- GBP/USD tallied another day of losses falling below 1.3050.
- US CPI came in mixed and markets reduced the odds of a 50 bps cut.
- Earlier in the session the UK reported weak GDP figures.
The GBP/USD pair remains under pressure, trading near 1.3045 as the market reacted to the latest US inflation data. Economic activity released during the European session seems to have added pressure on the pound.
While the headline inflation declined, annual core CPI, which excludes volatile food and energy prices, remained unchanged at 3.2% in August, in line with market expectations. However, on a monthly basis, both CPI and core CPI rose by 0.2% and 0.3%, respectively, exceeding market forecasts. The data has led traders to reduce the odds of a 50-basis-point rate cut by the Federal Reserve and the market is now pricing in an 85% chance of a 25-basis-point cut.

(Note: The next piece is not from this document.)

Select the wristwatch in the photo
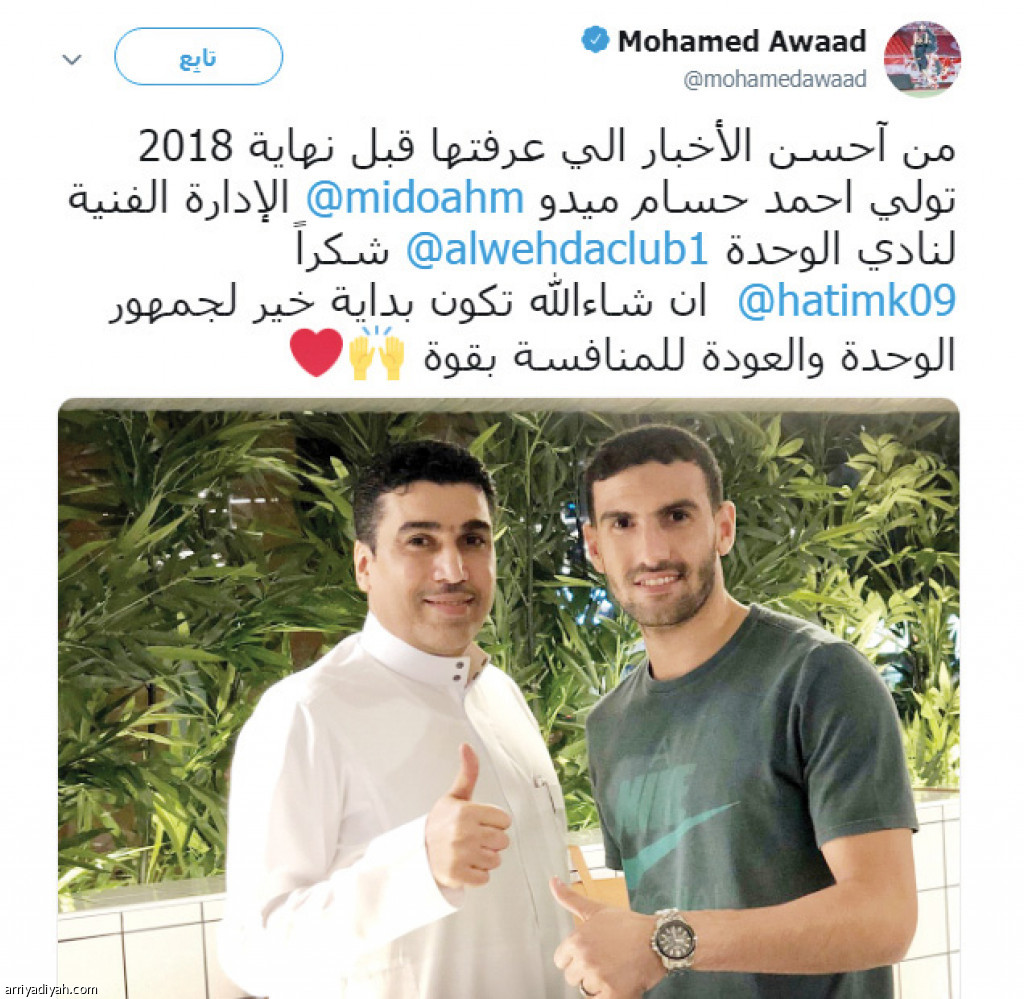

What weakened the GBP was the report of soft Gross Domestic Product (GDP) releases during the European sessions. Despite this, leading indicators point to a potential rebound in UK economic activity, suggesting that the Bank of England is unlikely to cut rates by more than the currently anticipated 50 basis points by year-end, which could provide some support for the GBP.
GBP/USD Technical Outlook
The GBP/USD pair’s decline to 1.3045 reflects deepening bearish pressure, with key technical indicators like the Relative Strength Index (RSI) pointing down near 50 and the Moving Average Convergence Divergence (MACD) firmly positioned in negative territory. This suggests that bearish sentiment could persist in the short term especially if the RSI breaks the 50 barrier.